日本史の謎は「地形」で解ける。

日本史の謎は「地形」で解ける (PHP文庫) 文庫 – 2013/10/3

インプットをする時、よく言われるのが「読んで」→「書いて」→「議論する」事で、より理解が深まるといった説がある。

全く同感というか、ここ数年インプットは続けているけれども、全く身になっている実感がなかった。

特にコロナの影響や、住んでいる環境が変わったことから、誰かと議論する機会が圧倒的に少なくなってしまった。
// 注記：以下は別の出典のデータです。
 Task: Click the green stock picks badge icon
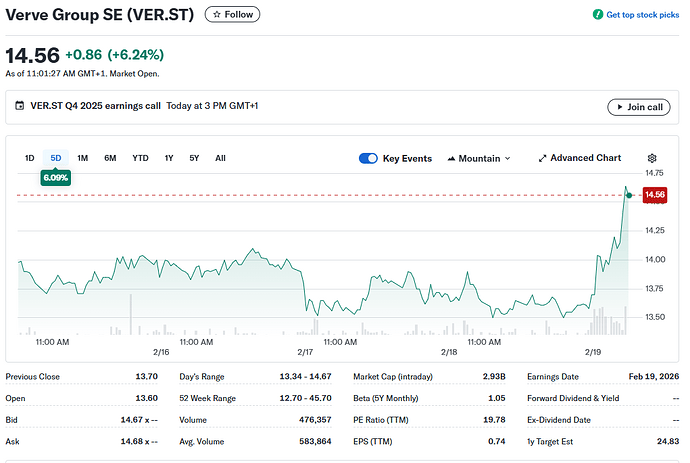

その為、何気ない会話の中や撮影時に話ときなど、とにかく言葉が出てこない。

年齢的なこともあるのかもしれないが、個人的にかなり深刻な状況だと思っている。

だから、少しでも改善するために今年は色々と変えていく予定だ。

その一つとして、できるだけやりっぱなしにせず、ここのブログなどでまとめることをしていこうと思う。

さて、2022年最初に読んだ本が竹村公太郎著”日本史の謎は「地形」で解ける”である。

筆者は、建設省にて20年間ダム技術者として地形や気象と格闘を繰り返し、全国各地の河川の治水と国土保全の行政に携わってきたという。

その経験から、歴史と文化の定説を地形と気象から改めて見ることで、定説にはなかった独自の解釈を展開している。

織田信長から徳川家康、明治維新といった国内に纏わる歴史から、ピラミットの建設理由まで非常に幅広い知見を学ぶことができた。

日本人の勤勉さや倫理観は、遺伝子的な物が作用しているのではなく、日本の目まぐるしい気象の影響を強く受けているという。

また、日本人の宗教観にも触れ、自然の影響を強く受ける土地で生きていく為には、「無原則性」が必要不可欠だったと筆者は説いている。

個人的には、腹落ちする内容が多く、とても興味深かった。

特に、これからさらに深刻化するエネルギー問題について、水力発電の可能性(日本の優位性)を知ることができたのはとても良かった。

仮想世界が大部分を占めるであろう未来について、個人的にはメタにあまり積極的になれない感情がある。

この本の主題のような、日本固有の地理だったり環境に興味がある。

早々に既得権益すらも崩壊している限界集落にでも行って、小さなコミュニティを作ることが良いのかな〜と思った新年でした。